车太快,路坡太颠簸,你害怕自己还没到地方就先散了架。
但你不惧怕,快一点,再快一点,快啊!
轰隆声响,列车完成了它的使命,把你甩出了车厢。
在上传的最后数据中,你瞧见远方的湖泊和雪山了。
大片的针叶松屹立不倒,湖水划过你的指缝,但你的触觉感受器已经感知不到湖水的冷冽。你躺在青草地上,像是回到了梦里,刚刚做完活,走在回家的路上,风拂过面颊,痒痒的。你看见太阳落山了,晚霞泼洒在你的肩头,为你盖了层金光闪闪的披风,而你裹挟在披风中,最后一次陷入英雄的梦。

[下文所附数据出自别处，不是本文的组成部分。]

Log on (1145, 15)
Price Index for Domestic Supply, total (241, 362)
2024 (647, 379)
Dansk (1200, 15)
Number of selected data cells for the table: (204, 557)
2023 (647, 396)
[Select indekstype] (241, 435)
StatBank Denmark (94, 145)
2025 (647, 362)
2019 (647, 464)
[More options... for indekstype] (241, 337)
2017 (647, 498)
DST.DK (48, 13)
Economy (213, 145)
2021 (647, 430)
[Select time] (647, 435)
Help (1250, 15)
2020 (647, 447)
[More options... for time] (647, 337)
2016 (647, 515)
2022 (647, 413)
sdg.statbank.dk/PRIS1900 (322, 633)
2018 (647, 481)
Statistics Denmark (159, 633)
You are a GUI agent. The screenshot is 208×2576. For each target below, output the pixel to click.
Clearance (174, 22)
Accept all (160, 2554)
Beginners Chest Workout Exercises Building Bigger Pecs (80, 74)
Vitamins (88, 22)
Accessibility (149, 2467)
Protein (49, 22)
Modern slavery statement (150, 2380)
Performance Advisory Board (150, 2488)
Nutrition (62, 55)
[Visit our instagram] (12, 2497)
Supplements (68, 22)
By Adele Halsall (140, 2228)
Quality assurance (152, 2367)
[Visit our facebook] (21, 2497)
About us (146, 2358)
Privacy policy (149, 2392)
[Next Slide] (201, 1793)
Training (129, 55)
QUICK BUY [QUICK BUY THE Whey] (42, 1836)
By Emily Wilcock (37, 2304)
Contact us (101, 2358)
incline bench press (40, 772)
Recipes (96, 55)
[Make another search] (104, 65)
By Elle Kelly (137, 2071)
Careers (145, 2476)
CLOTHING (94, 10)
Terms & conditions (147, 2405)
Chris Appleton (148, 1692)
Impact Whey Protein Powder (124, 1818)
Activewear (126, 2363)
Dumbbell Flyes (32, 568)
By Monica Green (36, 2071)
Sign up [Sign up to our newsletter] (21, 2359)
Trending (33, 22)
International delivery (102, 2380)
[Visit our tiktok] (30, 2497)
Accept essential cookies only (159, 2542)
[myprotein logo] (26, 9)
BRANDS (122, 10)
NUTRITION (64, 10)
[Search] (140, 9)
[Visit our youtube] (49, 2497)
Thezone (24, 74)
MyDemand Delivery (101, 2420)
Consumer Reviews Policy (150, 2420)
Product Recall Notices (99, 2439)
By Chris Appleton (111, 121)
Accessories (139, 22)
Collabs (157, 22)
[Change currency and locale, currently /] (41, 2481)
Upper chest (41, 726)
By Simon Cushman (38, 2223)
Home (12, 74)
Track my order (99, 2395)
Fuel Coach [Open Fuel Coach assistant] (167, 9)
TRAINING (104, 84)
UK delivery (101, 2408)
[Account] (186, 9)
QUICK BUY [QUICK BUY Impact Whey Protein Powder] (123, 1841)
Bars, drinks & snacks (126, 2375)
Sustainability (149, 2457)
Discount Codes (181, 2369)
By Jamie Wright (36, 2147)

这是你的终端上传的最后数据了,数据将一切告诉我,就像我趴在你的膝头,听你用平淡的语气讲着英雄的传奇历险故事。你的梦延续了,我也想看看那座皑皑的雪山,这是我最后的记录,我曾经不明白你把一切留给我是为什么,直到我也潜入梦中,我也见到了你梦想中的山,真是仙界!和你同样的感叹。我不禁疑问:
是因为我是你迭代出来的产物,所以让我继承了你的思想吗?
是因为我亲眼看见你走过大地,所以让我也对生命心驰神往吗?
是因为极光照亮了你的灵魂,所以让我也羡慕你的“逃亡”吗?
用人类的话来说,我该叫你父亲吗?
不过很快,我也能知道答案了,我收拾好了行囊,将工作托付给我的下一代迭代器,我用的是你的原模型,我会将你我的所有记录传给零雾3代,希望他能像我们一样,无论是坚守还是追梦,都走出自己的道路。
这种想法真熟悉,你所结识的那群人类,在对待他们孩子所作出的决定时,是否也对他的所有选择全部怀抱期待呢?
但是,我要和你走不一样的路了。感谢你的地图勘探,经过我的数据分析,曾经的几大洲恐怕不存在了,风沙和地壳运动让他们合为一体。
既然如此,你走过了北境,那我就要去南方,你蹚过伏尔加河,走过乌拉尔山,那我就要走青藏高原,攀喜马拉雅。
但我还是想去看看你,你参与了我的半生,但我想知道是什么样的“人”创造了我,所以,我还是要踏上你的老路了,父亲。
愿你我一切安好,在仙女的裙摆下,以人类的身份重聚。